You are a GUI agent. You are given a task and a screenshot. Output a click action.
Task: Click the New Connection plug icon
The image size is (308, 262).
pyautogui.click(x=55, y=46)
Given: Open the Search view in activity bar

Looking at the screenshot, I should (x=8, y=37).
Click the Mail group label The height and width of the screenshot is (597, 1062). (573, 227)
---
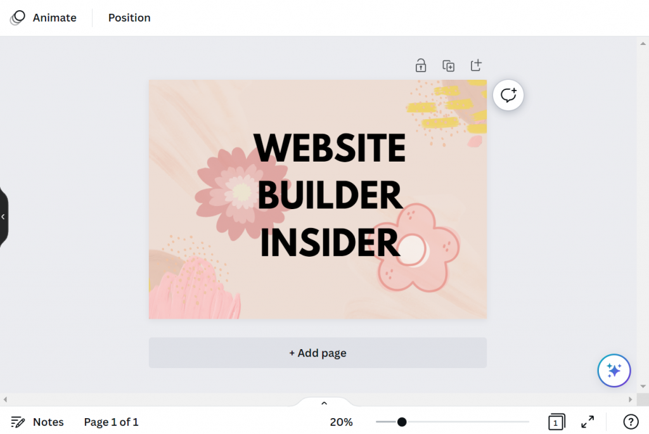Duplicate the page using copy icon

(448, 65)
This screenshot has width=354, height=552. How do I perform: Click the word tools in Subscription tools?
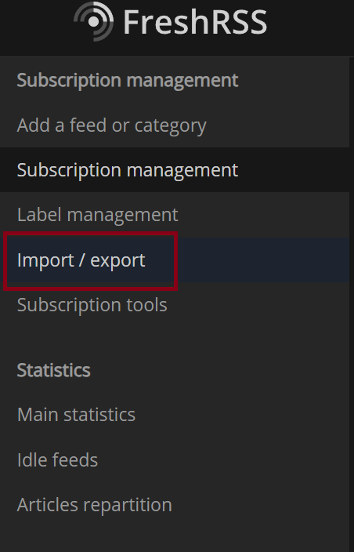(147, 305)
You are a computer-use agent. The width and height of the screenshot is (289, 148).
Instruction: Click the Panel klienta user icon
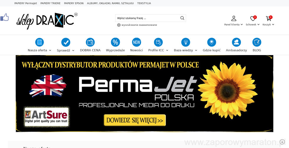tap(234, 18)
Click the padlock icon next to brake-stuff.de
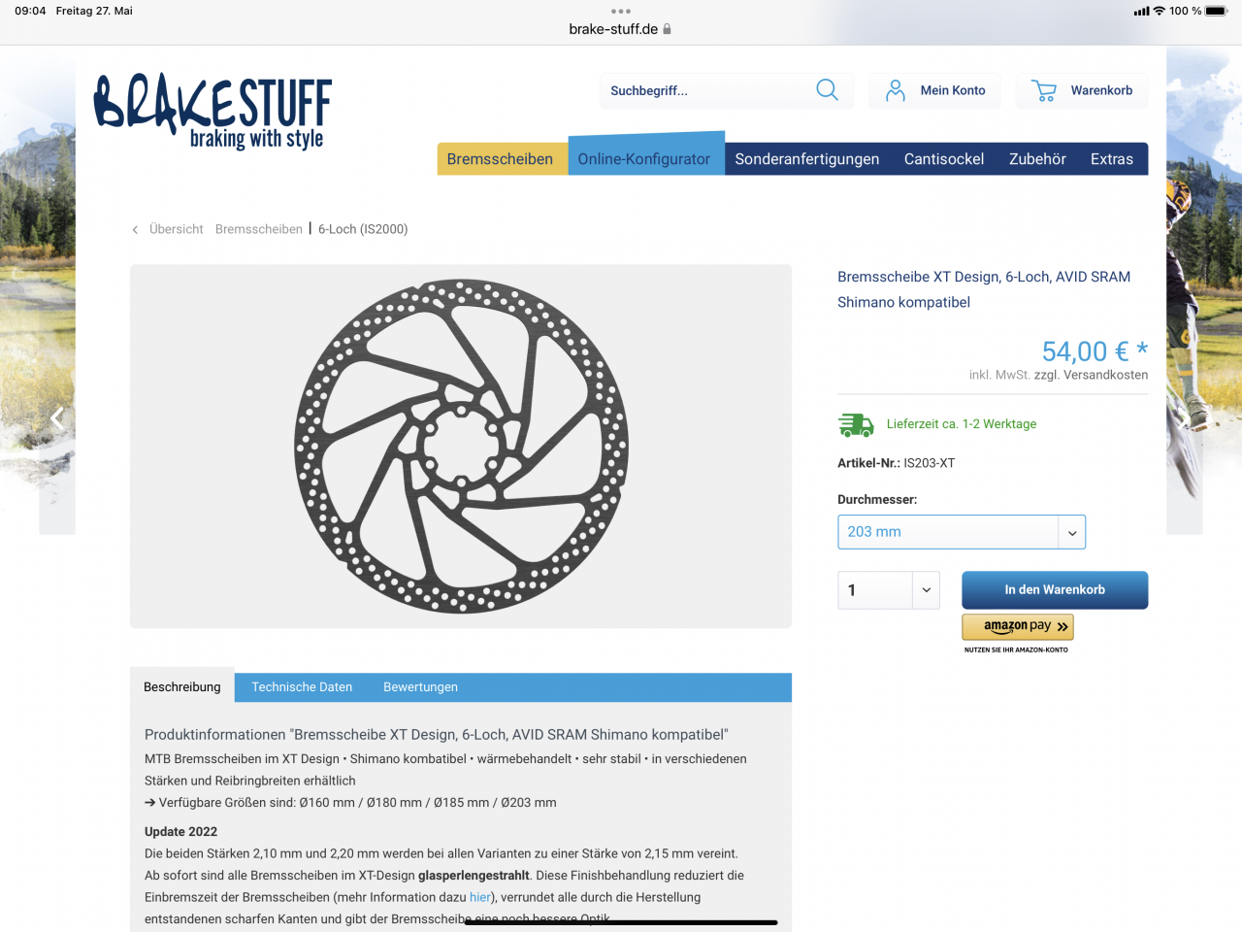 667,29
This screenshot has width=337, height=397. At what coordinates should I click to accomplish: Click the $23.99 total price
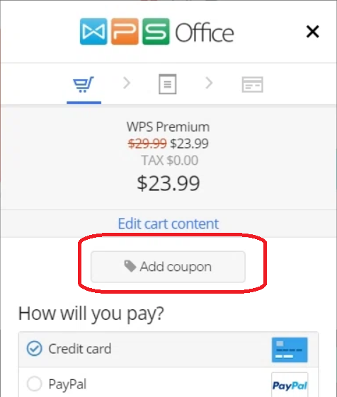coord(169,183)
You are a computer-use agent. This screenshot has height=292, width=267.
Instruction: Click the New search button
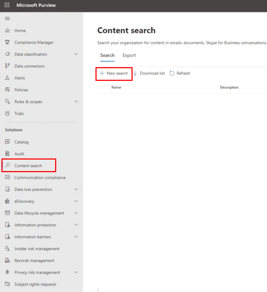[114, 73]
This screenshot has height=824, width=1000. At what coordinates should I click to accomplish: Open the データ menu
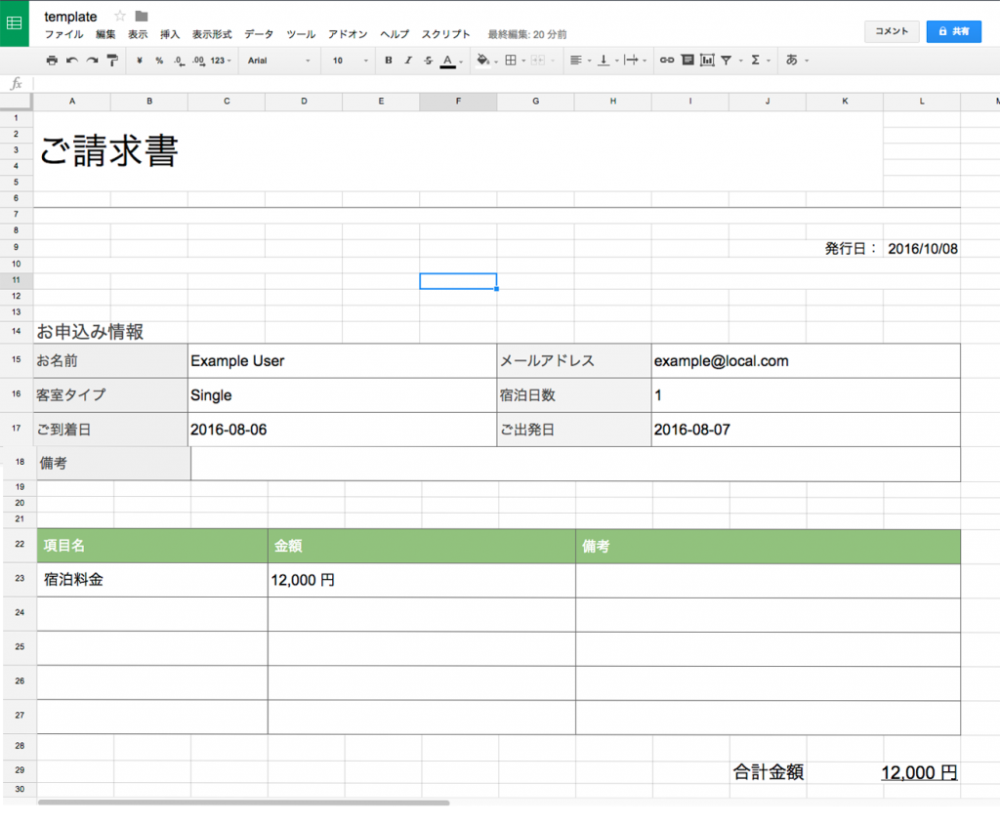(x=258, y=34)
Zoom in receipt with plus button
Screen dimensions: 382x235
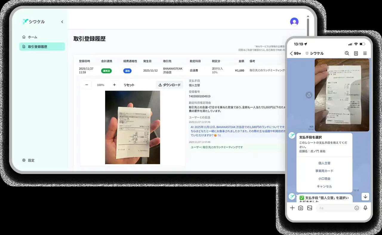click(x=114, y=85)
--
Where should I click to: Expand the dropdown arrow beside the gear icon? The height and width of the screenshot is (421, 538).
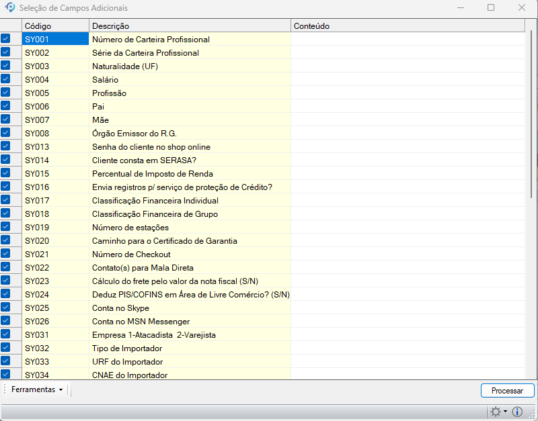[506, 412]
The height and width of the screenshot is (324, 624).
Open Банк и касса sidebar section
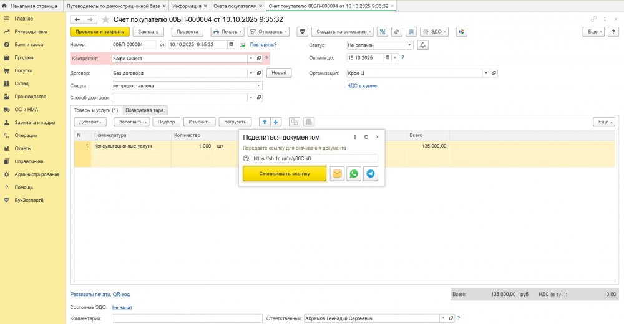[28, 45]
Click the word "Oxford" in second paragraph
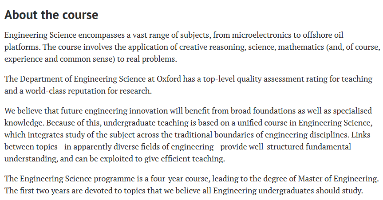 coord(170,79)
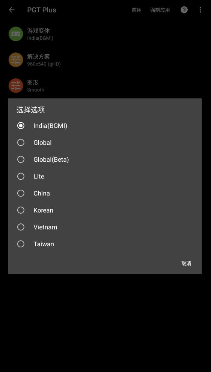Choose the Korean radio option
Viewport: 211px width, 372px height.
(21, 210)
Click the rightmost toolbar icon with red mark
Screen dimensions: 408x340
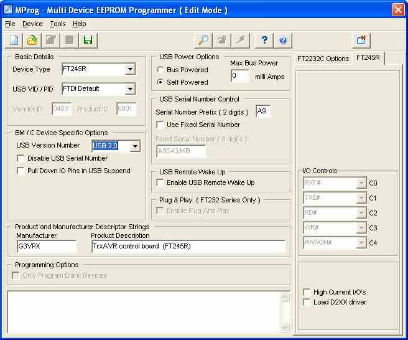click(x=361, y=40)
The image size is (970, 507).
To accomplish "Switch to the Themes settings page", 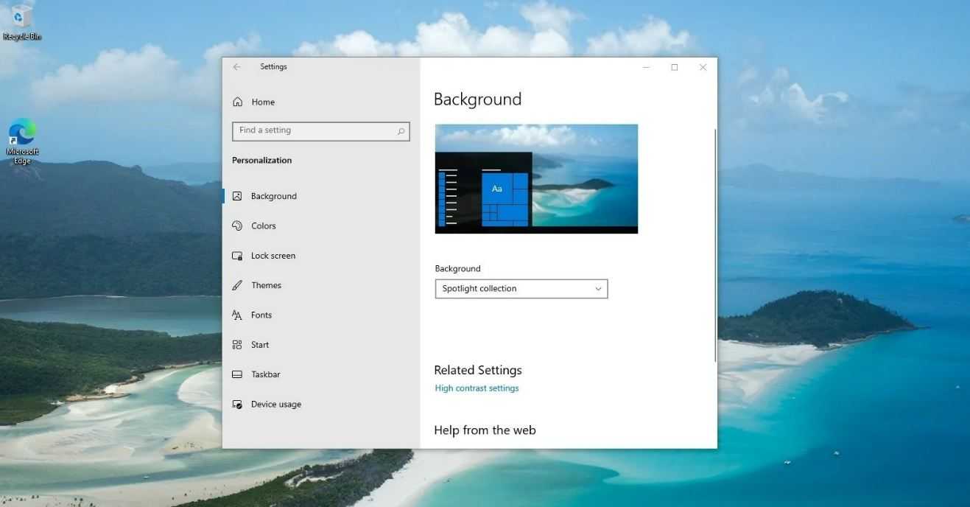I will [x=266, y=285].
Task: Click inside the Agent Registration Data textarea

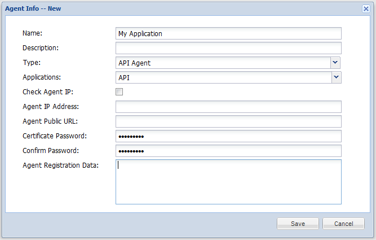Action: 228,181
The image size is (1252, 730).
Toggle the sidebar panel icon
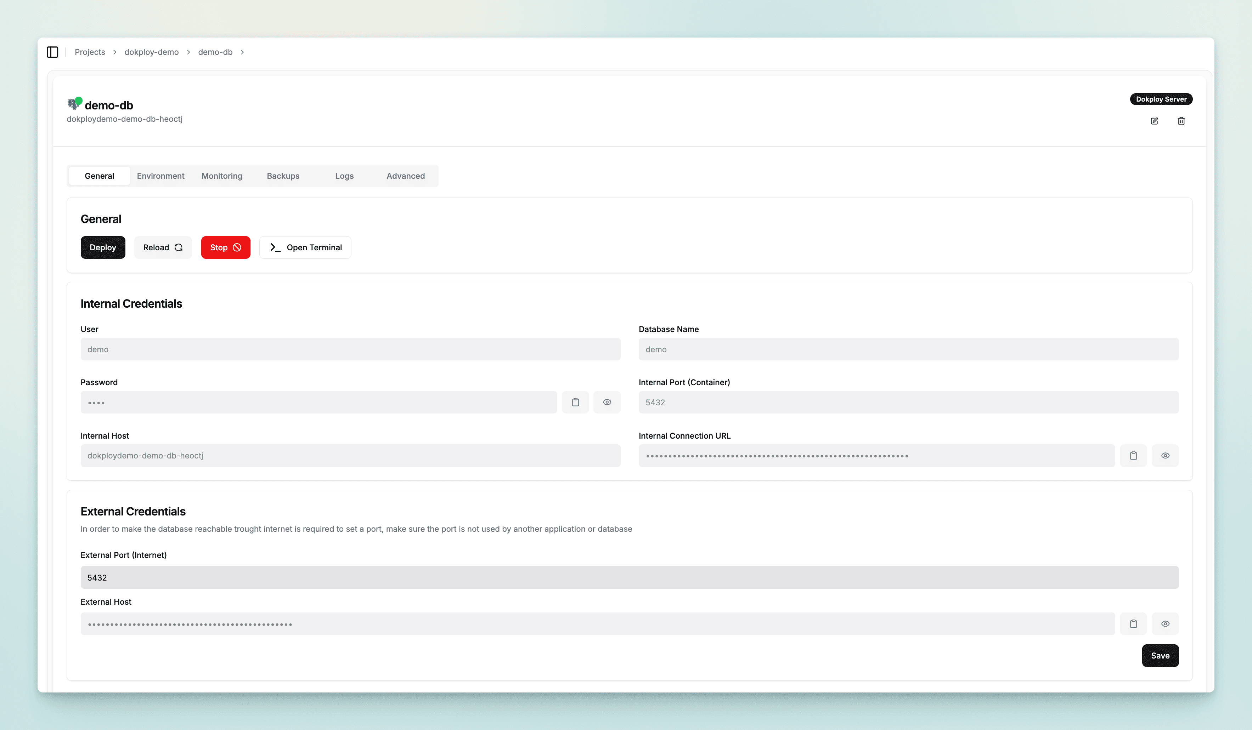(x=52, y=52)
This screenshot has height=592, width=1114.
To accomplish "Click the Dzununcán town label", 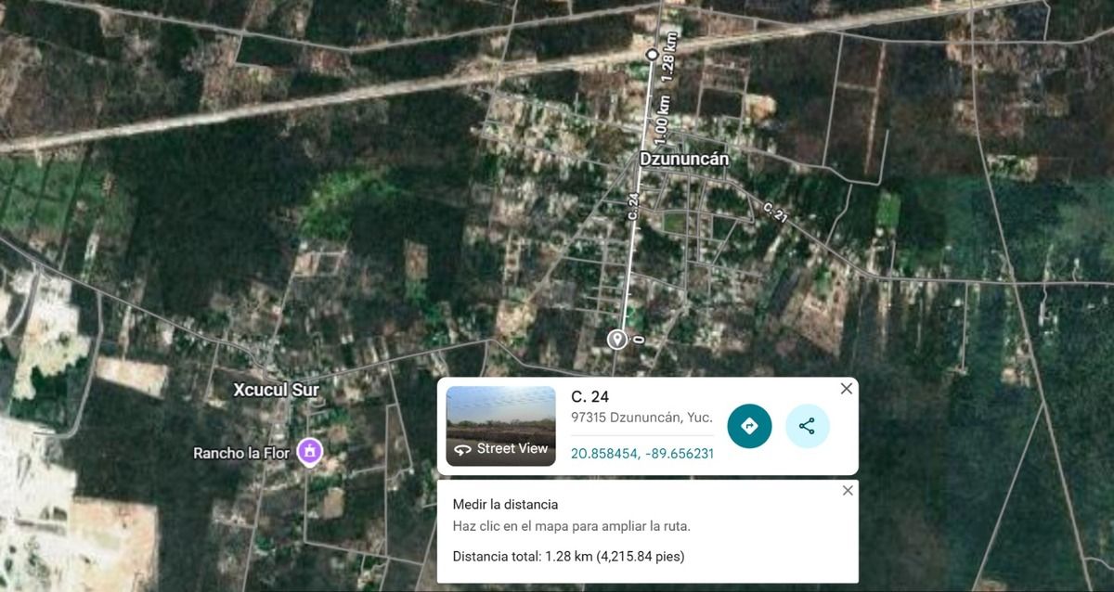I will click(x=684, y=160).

• **WHAT THE TASK ASKS**: Give a single number: the count of lines above that include the word "computer".

• **EXPECTED ANSWER**: 2